A good use for cars

A good use for cars

We have one car between us. We live in the country and I can’t imagine getting around without one. Public transport here is intermittent. But for twenty years living in the inner west of Sydney we didn’t own a car, and I was happy not to.

We are all know cars pollute, in their manufacture and their running. What we don’t don’t realise is how destructive they have been and continue to be. Almost 4,000 people are killed on the world’s roads every day, anda total of 50 million have died since the first victim, Bridget Driscoll, aged 44, at Crystal Palace, London, on 17 August 1896. The jury returned an accidental death verdict. The driver had been driving only three weeks at the time and had been given no instructions as to which side of the road to keep to.

In 1928 Charles Kettering of General Motors said, ‘The key to economic prosperity is the organised creation of dissatisfaction’. The commodification of society began.
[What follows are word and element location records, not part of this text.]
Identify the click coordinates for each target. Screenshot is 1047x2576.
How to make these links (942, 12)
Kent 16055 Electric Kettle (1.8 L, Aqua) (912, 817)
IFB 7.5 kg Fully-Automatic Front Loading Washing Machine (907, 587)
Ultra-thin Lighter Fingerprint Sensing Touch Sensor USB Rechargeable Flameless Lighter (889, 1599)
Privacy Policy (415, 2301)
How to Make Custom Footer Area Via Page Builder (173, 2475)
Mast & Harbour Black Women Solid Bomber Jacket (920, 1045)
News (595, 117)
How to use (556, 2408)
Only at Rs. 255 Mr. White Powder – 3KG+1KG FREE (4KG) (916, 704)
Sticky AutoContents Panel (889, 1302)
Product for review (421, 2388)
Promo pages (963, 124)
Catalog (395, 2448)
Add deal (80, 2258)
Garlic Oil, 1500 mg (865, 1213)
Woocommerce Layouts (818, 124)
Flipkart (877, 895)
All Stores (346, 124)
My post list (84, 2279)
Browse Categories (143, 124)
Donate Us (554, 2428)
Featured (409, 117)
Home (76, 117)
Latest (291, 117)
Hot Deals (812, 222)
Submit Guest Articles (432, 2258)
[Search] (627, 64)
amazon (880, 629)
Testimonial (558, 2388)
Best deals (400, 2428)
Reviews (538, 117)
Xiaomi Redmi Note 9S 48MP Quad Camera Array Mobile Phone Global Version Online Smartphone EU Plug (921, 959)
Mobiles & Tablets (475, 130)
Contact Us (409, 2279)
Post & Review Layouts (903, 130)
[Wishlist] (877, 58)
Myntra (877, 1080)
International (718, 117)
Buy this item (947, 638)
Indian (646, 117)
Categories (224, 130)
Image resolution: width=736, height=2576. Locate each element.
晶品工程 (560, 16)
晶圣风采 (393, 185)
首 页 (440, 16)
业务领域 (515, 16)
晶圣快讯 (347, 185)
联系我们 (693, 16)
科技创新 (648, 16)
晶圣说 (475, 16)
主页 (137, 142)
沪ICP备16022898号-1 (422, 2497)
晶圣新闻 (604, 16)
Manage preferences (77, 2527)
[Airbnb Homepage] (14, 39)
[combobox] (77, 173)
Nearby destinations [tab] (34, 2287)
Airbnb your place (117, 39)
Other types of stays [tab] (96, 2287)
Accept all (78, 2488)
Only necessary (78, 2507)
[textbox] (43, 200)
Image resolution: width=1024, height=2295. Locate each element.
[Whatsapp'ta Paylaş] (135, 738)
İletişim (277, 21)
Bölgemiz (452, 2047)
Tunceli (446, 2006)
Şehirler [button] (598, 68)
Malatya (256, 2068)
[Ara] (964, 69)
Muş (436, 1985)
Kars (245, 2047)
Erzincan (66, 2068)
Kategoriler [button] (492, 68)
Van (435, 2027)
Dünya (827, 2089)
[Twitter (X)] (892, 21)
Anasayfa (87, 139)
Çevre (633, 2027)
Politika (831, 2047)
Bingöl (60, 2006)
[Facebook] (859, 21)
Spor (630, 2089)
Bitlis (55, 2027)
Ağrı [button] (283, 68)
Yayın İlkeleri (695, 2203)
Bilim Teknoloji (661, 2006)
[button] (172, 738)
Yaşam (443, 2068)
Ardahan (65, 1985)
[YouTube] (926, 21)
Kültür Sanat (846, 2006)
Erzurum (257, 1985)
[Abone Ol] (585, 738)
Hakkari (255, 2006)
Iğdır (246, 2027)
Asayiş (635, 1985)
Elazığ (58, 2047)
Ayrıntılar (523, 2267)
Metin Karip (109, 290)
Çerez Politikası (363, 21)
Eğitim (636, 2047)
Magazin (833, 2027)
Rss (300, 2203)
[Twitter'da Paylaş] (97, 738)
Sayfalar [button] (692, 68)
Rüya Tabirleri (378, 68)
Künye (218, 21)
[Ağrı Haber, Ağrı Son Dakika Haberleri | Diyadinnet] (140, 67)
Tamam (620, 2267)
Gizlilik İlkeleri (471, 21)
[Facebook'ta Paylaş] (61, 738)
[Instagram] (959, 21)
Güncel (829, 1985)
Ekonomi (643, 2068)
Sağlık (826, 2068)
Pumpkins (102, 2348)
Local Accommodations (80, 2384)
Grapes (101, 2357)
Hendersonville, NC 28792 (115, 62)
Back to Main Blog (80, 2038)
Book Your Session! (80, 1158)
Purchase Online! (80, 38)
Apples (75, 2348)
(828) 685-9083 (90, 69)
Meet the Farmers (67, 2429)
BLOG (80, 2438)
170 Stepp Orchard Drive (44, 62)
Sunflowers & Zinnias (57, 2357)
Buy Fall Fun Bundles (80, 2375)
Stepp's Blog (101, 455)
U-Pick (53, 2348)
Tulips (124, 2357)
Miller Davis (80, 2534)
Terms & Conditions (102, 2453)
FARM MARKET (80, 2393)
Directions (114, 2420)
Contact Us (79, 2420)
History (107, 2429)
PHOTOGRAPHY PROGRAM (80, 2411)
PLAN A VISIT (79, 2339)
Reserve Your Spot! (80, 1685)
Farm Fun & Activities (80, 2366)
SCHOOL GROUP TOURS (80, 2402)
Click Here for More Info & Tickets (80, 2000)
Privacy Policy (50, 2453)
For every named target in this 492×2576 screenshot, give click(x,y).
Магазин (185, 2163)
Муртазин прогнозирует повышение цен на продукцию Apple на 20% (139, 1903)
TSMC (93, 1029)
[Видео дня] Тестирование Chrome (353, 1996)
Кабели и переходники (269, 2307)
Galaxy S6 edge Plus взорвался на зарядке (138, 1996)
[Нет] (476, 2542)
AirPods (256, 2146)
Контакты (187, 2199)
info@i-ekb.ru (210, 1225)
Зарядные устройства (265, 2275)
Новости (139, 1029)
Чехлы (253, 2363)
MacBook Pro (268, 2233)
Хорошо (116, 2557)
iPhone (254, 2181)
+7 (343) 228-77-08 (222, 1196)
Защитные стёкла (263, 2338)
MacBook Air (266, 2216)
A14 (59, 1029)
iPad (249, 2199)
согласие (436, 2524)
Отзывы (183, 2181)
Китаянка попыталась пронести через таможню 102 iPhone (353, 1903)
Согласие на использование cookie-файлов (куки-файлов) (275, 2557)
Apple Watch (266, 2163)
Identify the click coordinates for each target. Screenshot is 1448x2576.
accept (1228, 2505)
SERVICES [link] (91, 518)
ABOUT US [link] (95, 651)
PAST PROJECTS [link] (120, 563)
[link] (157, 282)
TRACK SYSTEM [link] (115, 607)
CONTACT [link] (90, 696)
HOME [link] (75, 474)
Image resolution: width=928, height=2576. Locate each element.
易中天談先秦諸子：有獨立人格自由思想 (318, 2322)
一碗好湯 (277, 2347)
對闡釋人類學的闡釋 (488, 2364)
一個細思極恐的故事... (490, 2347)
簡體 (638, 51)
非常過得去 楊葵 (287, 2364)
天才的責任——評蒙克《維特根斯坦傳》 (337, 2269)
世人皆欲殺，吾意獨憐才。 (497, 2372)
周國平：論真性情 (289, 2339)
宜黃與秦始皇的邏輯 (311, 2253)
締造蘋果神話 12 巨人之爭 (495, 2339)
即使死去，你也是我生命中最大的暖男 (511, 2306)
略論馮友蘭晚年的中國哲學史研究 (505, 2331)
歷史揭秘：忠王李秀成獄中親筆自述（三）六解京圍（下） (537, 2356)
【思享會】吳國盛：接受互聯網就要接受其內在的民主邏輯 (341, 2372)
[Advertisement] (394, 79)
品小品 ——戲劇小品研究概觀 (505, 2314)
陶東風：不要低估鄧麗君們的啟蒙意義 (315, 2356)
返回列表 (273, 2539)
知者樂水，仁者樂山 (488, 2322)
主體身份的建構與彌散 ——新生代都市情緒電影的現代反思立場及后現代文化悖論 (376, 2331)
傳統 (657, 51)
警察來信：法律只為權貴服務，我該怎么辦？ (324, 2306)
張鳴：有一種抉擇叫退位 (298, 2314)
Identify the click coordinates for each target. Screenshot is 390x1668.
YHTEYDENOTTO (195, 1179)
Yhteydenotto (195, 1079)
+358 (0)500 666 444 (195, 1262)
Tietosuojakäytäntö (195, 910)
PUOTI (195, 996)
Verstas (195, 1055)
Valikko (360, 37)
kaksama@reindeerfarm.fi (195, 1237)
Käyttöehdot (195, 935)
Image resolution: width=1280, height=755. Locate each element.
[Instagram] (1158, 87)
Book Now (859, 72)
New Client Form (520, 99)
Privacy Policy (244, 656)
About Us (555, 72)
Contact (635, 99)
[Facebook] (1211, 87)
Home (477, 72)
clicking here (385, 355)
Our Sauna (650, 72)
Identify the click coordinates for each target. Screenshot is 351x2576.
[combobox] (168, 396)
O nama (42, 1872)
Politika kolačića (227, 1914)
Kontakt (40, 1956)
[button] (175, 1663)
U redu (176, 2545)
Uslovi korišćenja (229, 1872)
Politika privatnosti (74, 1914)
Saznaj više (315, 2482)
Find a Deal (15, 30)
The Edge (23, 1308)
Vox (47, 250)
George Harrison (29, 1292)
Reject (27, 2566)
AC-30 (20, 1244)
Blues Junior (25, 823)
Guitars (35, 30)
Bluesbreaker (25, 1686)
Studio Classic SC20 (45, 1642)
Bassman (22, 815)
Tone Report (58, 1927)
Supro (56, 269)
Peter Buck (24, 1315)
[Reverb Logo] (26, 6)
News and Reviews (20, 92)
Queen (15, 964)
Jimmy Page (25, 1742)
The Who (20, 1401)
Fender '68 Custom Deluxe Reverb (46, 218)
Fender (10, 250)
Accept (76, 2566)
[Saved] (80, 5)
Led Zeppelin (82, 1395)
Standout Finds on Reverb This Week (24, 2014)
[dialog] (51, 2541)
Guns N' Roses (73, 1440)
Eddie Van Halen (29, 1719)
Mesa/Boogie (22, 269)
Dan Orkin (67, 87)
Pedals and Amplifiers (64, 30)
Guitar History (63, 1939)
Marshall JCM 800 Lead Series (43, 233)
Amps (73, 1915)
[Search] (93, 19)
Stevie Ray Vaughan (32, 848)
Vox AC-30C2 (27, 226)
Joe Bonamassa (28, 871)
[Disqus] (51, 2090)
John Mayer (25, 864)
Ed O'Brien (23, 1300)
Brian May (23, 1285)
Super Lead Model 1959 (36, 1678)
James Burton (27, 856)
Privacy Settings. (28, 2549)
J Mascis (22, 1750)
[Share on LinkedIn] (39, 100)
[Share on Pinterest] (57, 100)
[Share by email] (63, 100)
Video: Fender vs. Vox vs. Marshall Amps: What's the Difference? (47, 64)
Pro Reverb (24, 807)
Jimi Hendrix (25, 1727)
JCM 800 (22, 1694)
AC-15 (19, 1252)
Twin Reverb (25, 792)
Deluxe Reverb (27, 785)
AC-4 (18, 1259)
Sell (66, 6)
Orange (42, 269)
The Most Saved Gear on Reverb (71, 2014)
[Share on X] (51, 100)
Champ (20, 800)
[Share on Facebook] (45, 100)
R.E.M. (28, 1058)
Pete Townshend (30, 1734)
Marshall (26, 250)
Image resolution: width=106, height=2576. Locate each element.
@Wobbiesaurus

Under Alfred Sloane, GM introduced planned obsolescence with annual model changes, graded ranges, credit for customers and advertising campaigns – all designed to make people dissatisfied with cars they owned. GM soon overtook Ford.

I was giving a talk on ruins recently and mentioned ‘Detroit porn’ as it is called. These contemporary ruins offer schadenfreude after the excesses of cars fuelling capitalism and consumerism. These images dent self-confidence in the American dream.